Question #7c173

1 Answer
Sep 16, 2015

You have the #K_(sp)# expression. You have both #[Ag^+]# and #[NO_2^-]#. What you don't have is the final volume of solution; let's call this #2V# (because a volume, #V#, of silver nitrate, was mixed with an equal volume of sodium nitrite.

Explanation:

Moles of silver nitrate, #(AgNO_3)#: #0.040# #mol# #L^-1 xx V#.
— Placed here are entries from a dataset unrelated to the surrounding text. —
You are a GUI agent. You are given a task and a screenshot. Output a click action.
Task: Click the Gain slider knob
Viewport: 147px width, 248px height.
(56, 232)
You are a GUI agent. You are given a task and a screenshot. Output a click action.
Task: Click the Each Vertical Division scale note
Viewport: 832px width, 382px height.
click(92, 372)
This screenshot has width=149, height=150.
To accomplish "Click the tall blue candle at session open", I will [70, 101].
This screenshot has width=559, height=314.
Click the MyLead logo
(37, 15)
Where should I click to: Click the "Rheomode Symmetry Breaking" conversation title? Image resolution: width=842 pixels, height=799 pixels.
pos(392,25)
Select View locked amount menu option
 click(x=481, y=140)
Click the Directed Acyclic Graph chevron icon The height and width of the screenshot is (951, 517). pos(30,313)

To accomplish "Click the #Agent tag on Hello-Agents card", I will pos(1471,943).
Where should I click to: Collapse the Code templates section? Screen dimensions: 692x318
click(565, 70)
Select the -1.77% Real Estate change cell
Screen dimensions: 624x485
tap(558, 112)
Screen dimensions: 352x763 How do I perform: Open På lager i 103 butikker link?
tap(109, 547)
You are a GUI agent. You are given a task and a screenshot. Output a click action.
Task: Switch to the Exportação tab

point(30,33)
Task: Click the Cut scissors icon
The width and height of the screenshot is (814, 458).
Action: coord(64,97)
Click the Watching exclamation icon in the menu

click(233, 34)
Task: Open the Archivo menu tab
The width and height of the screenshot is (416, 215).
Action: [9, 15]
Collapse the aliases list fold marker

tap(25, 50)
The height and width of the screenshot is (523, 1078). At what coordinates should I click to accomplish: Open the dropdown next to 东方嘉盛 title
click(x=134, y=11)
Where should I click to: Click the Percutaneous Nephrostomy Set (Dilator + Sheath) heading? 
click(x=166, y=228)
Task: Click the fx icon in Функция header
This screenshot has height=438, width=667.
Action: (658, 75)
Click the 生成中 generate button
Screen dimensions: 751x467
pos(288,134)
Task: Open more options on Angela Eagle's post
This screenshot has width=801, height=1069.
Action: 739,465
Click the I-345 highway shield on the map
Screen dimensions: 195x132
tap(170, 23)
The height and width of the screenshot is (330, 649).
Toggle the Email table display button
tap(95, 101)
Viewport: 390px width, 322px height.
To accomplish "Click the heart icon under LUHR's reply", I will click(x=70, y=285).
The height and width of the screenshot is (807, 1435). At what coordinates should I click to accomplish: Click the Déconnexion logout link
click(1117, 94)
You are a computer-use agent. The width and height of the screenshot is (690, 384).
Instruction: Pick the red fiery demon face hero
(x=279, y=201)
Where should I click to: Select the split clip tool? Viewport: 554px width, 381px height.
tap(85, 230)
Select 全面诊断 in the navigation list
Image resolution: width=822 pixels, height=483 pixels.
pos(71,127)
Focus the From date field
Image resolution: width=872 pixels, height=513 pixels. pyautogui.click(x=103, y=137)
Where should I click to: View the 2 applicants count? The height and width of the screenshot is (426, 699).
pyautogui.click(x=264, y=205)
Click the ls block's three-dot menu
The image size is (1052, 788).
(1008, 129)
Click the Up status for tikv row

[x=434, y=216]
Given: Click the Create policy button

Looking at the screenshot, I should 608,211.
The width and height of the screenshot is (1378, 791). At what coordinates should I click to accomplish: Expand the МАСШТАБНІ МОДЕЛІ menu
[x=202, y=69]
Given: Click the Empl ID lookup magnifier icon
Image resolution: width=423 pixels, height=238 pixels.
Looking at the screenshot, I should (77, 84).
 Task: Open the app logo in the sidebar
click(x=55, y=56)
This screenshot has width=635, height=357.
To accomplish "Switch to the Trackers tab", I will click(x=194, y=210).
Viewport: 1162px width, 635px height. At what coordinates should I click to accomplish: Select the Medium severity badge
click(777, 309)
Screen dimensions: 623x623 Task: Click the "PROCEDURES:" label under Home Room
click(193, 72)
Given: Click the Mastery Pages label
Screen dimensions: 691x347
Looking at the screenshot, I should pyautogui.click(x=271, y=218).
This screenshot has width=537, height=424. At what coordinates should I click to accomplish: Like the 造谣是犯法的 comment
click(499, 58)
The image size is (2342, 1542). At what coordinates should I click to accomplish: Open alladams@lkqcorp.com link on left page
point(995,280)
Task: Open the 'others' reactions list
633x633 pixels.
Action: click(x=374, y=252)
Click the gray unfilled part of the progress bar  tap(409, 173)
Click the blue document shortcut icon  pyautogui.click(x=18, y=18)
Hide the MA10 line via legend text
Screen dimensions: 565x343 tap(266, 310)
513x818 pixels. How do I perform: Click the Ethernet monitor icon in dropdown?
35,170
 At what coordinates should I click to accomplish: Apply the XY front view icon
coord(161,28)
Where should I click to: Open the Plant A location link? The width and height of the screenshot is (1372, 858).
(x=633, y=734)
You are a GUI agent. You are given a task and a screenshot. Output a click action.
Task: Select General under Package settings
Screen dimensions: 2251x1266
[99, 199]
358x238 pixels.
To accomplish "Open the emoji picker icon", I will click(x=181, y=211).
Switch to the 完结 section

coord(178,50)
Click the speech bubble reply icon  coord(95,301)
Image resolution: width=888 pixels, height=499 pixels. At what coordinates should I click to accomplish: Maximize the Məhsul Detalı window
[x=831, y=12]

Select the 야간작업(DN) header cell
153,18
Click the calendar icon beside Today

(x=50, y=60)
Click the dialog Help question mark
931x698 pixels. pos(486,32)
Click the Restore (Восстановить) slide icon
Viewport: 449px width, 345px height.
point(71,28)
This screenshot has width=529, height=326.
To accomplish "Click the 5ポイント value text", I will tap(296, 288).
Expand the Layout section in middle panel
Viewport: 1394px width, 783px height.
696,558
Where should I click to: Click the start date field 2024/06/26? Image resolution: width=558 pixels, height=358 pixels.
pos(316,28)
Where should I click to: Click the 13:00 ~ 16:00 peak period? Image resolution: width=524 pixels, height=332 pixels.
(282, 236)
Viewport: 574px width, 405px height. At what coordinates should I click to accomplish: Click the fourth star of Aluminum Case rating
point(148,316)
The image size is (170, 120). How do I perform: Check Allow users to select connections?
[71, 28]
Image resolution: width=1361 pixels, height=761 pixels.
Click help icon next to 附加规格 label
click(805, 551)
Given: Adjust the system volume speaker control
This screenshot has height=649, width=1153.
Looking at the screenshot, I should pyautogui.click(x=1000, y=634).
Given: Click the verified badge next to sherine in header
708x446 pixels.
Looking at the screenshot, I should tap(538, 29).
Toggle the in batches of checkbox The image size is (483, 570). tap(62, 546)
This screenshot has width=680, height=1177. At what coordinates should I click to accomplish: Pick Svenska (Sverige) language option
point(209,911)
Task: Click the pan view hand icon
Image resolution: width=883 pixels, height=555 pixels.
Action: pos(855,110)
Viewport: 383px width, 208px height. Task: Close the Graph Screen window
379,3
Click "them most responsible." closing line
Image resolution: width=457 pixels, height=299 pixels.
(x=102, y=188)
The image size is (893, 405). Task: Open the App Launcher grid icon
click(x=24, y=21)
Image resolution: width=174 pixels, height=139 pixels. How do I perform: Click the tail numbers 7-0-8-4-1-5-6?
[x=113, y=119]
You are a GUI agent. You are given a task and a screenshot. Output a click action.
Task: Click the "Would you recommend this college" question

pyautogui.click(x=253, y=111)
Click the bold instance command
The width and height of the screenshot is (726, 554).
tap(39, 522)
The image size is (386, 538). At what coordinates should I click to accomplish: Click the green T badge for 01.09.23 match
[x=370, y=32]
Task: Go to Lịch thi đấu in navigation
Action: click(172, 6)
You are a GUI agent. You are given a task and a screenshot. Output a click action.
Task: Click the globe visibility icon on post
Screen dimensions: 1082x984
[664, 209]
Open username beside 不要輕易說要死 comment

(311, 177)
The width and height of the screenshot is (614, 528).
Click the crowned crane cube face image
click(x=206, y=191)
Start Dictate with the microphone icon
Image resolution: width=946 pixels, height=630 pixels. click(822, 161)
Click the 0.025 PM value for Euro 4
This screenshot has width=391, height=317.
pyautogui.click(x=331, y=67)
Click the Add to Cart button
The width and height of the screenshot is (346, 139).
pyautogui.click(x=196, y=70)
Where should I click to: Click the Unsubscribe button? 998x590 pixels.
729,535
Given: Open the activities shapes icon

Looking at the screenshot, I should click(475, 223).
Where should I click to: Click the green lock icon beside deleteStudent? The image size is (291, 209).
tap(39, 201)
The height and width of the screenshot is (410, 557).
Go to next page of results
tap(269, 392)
Concentration of #[AgNO_3]# when mixed: #0.040# #mol# #L^-1 xx V#/#2V# = #0.020# #mol# #L^-1#.

Concentration of #[Ag^+]# when mixed: #0.040# #mol# #L^-1 xx V#/#2V# = #0.020# #mol# #L^-1#. (Volume is 2V because equal volumes were mixed.)

Concentration of #[NO_2^-]# when mixed: #0.030# #mol# #L^-1 xx V#/#2V# = #0.015# #mol# #L^-1#.

So we have #Q#, the ion product = #[Ag^+][NO_2^-]# = #0.020 xx 0.015# = ??

If #Q# > #K_(sp)#, then precipitation of #AgNO_2# will occur.